Search code examples
rloopsstringr

Efficient Way to Replace / Lookup Tokens in a String


I have a large vector x (~200k elements) where each element is a comma separated string. I have also a small lookup table lkp, which maps old strings to new strings. For the sake of this example, let's assume that this is simply a named vector.

What I want to do is:

  1. I want to split each element in x into its tokens
  2. Replace the tokens with the help of lkp
  3. Remove duplicates from the replacement and sort

A rather straight forward implementation looks like this:

library(stringr)
x <- c("a,b,c", "c", "b,c", "a,b")
lkp <- c(a = "A", b = "A", c = "B")

tokens <- str_split(x, fixed(","))
lapply(tokens, \(t) sort(unique(lkp[t])))

# [[1]]
# [1] "A" "B"

# [[2]]
# [1] "B"

# [[3]]
# [1] "A" "B"

# [[4]]
# [1] "A"

I observed while str_split is super fast, lapply may take quite some time:

library(tictoc)
xbig <- x[sample(length(x), 2e6, TRUE)]
tic("str_split")
tokens <- str_split(xbig, fixed(","))
toc()
# str_split: 0.89 sec elapsed

tic("lapply")
res <- lapply(tokens, \(t) sort(unique(lkp[t])))
toc()
# lapply: 60.33 sec elapsed

So I was wondering, whether there is smarter way of doing this taking advantage of vectorization?
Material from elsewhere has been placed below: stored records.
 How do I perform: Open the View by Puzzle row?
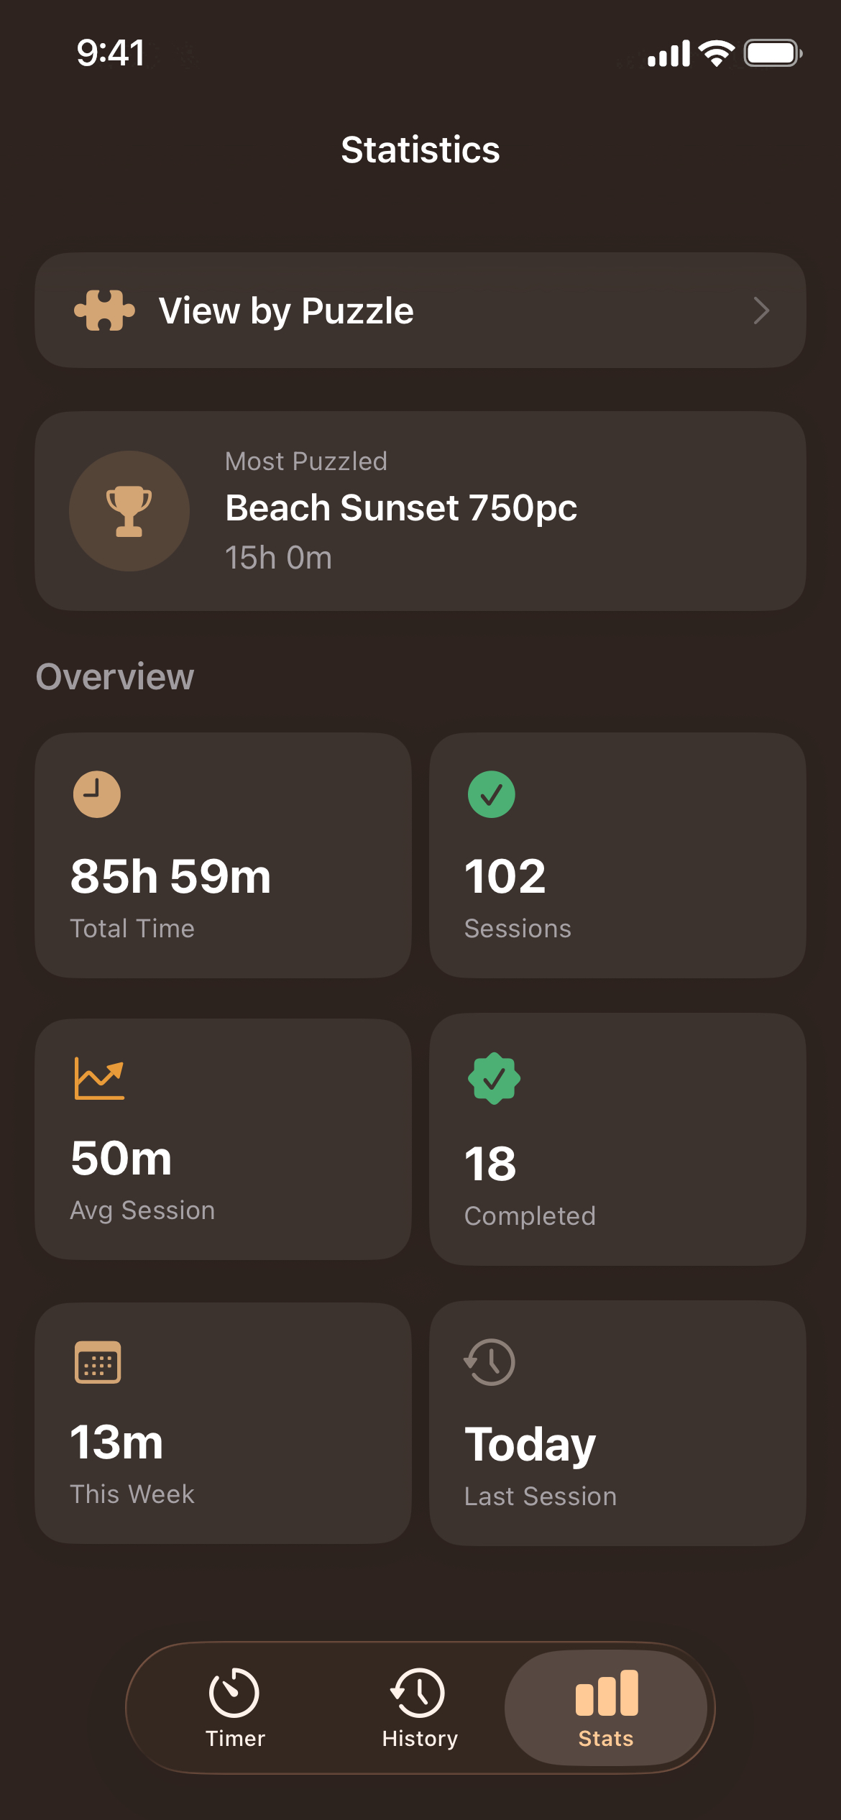click(x=420, y=311)
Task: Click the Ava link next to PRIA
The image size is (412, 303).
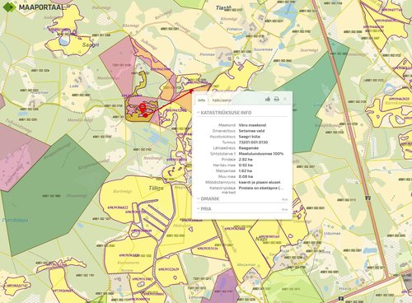Action: (x=284, y=209)
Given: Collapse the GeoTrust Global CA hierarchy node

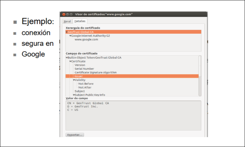Looking at the screenshot, I should point(67,32).
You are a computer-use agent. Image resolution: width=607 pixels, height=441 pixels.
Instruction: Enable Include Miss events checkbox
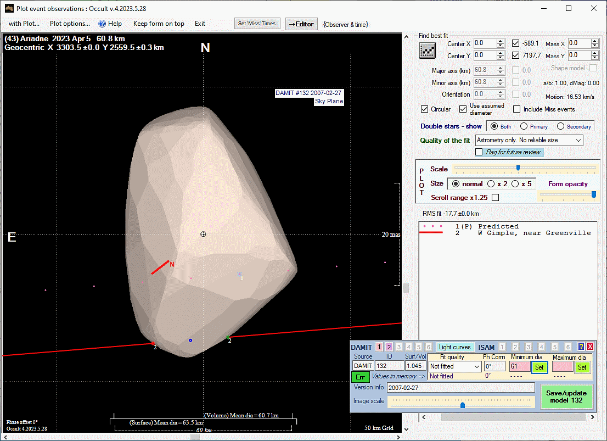click(x=516, y=109)
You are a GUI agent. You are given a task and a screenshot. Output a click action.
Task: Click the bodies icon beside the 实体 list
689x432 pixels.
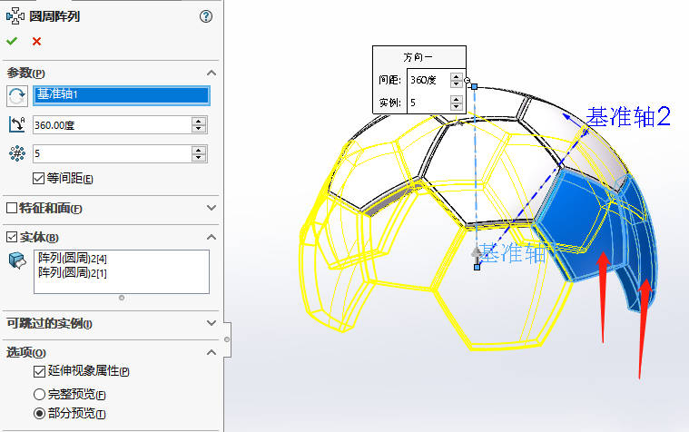(16, 261)
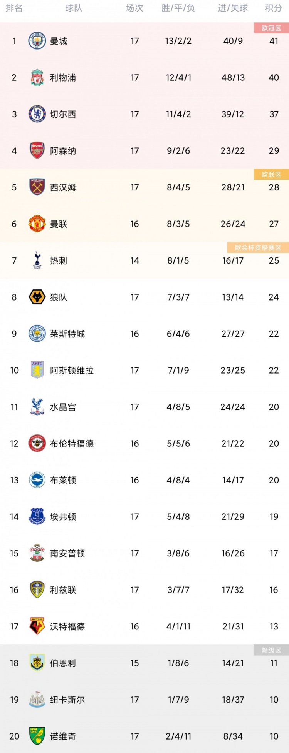289x753 pixels.
Task: Open team name 莱斯特城
Action: 67,334
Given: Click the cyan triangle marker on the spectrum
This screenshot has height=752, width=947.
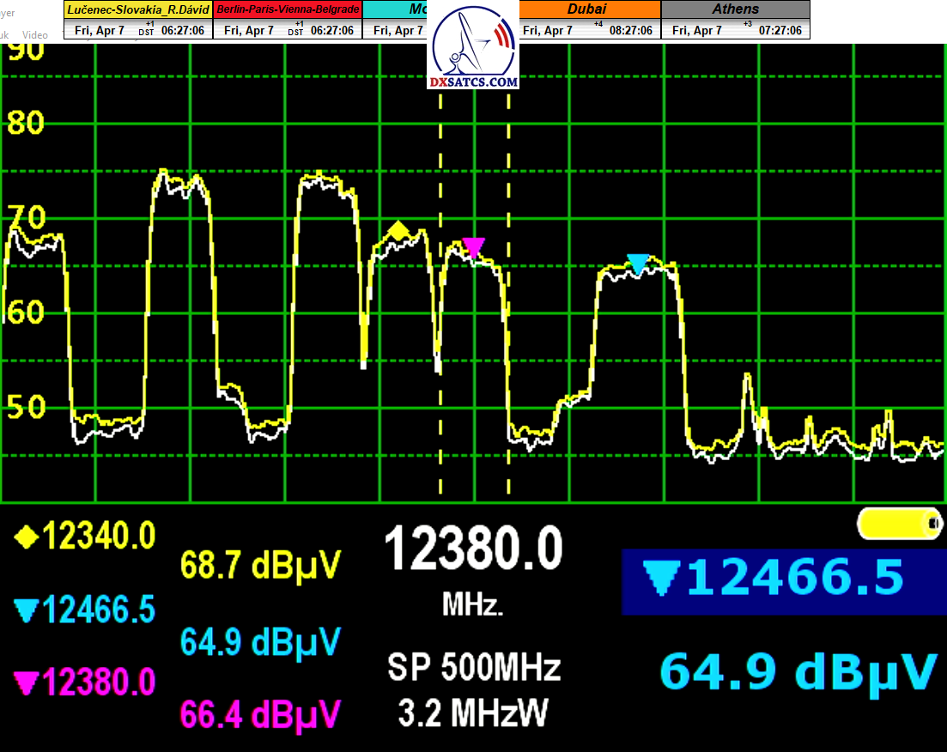Looking at the screenshot, I should (638, 264).
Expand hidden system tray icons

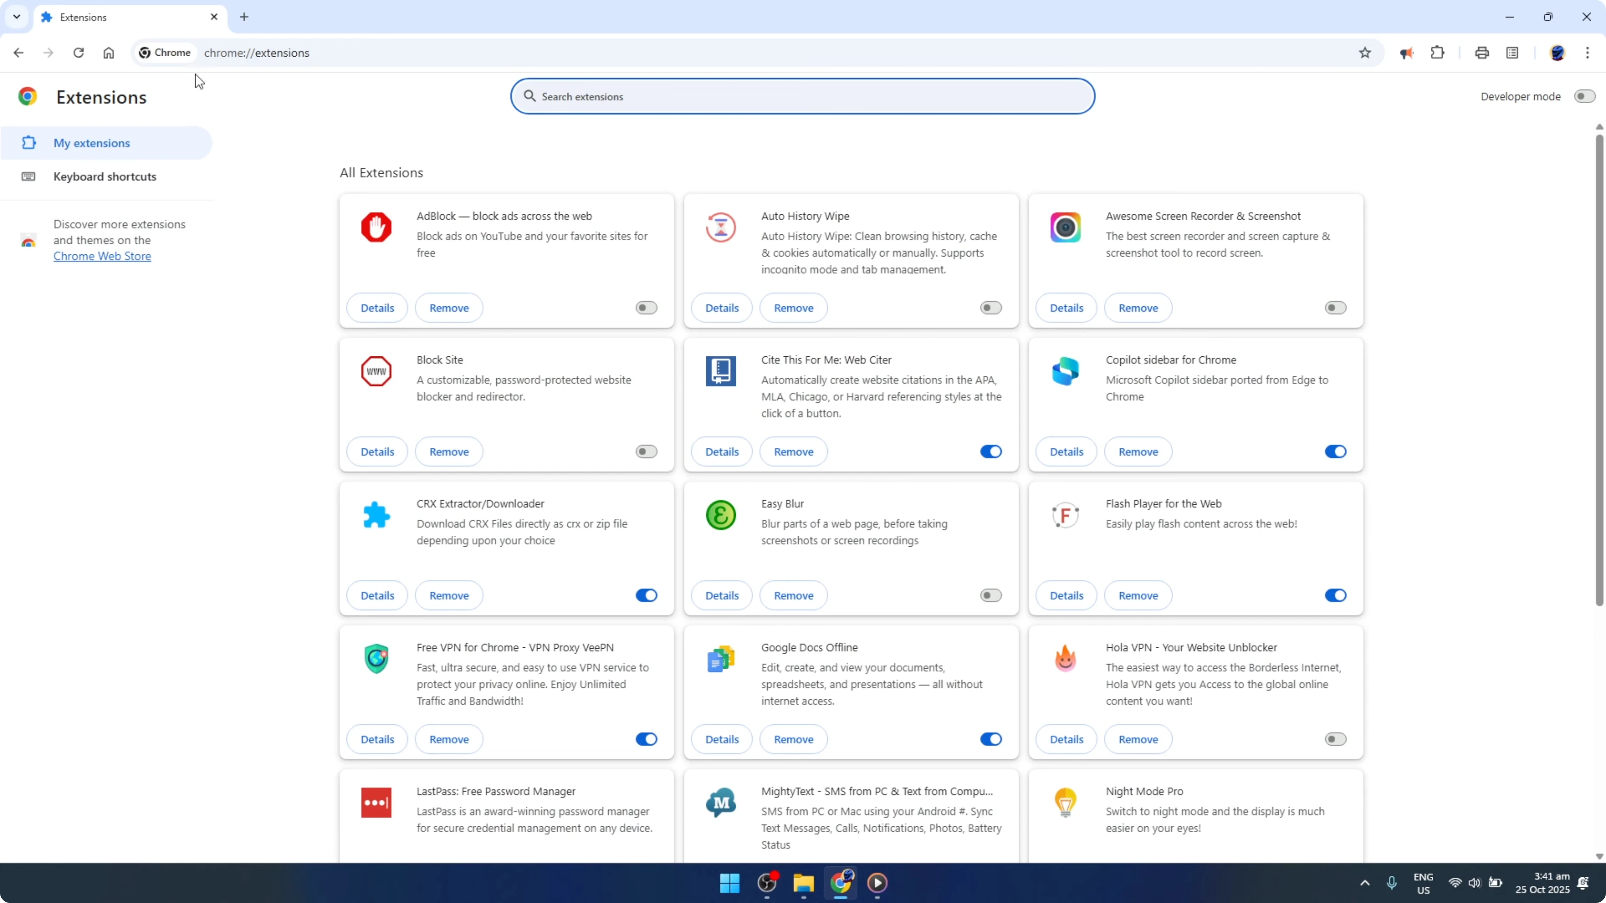pyautogui.click(x=1365, y=883)
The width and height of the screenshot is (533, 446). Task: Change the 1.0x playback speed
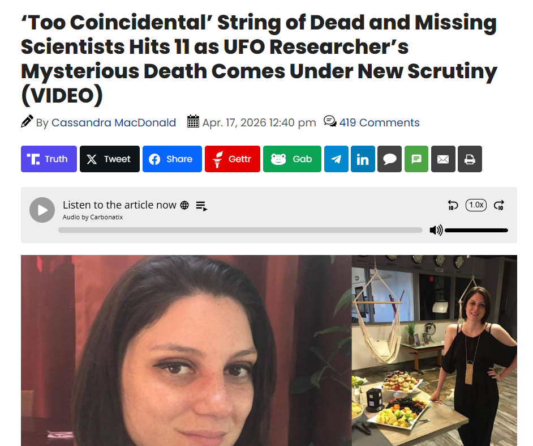pos(476,205)
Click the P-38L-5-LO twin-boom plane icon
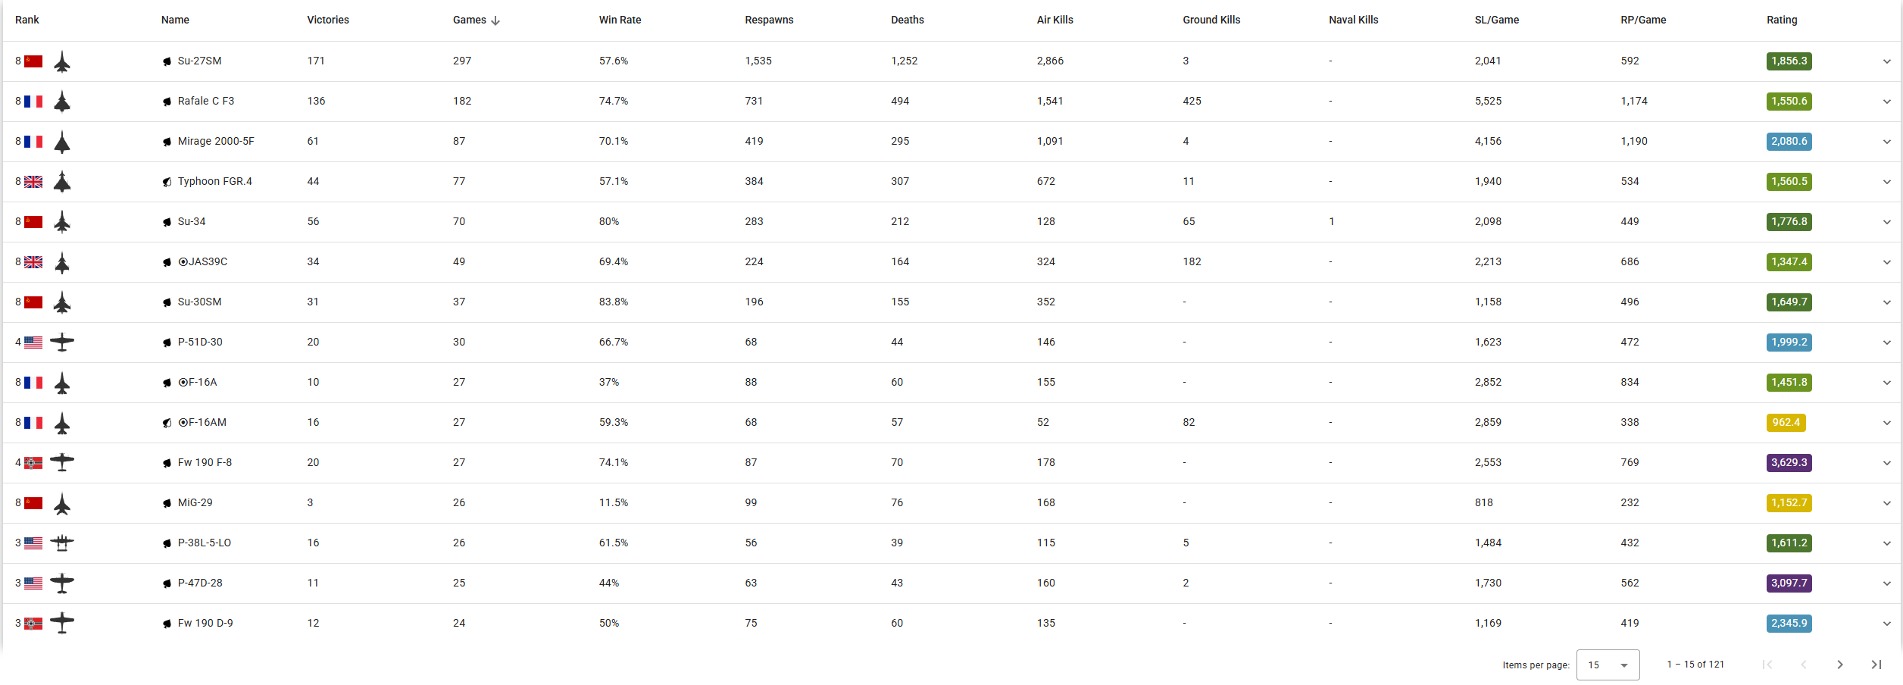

If I drop the uniqueness and sort property a better way would be

tic("split")
res <- split(lkp[unlist(tokens)], rep(seq_along(tokens), lengths(tokens)))
toc()
# split: 2.89 sec elapsed

So I was wondering (given the super fast speed of str_split) whether there is maybe a regex solution which could benefit from stringr's speed?


Solution

  • We can use

    1. str_replace_all to leverage the named vector lkp to do inplace replacement.
    2. split the data on comma using str_split.
    3. Get unique values.
    library(stringr)
    library(tictoc)
    
    
    lapply(str_split(str_replace_all(x, lkp), fixed(",")), unique)
    
    #[[1]]
    #[1] "A" "B"
    
    #[[2]]
    #[1] "B"
    
    #[[3]]
    #[1] "A" "B"
    
    #[[4]]
    #[1] "A"
    

    On bigger vector.

    tic("str_replace_all")
    step1 <- str_replace_all(xbig, lkp)
    toc()
    
    #str_replace_all: 1.288 sec elapsed
    
    tic("str_split")
    step2 <- str_split(step1, fixed(","))
    toc()
    
    #str_split: 1.328 sec elapsed
    
    tic("unique")
    step3 <- lapply(step2, unique)
    toc()
    #unique: 5.955 sec elapsed
    

    The timing is better than what you currently have but I think step 2 and 3 can be solved in 1 step without splitting the string using regex but can't come up with suitable regex right now.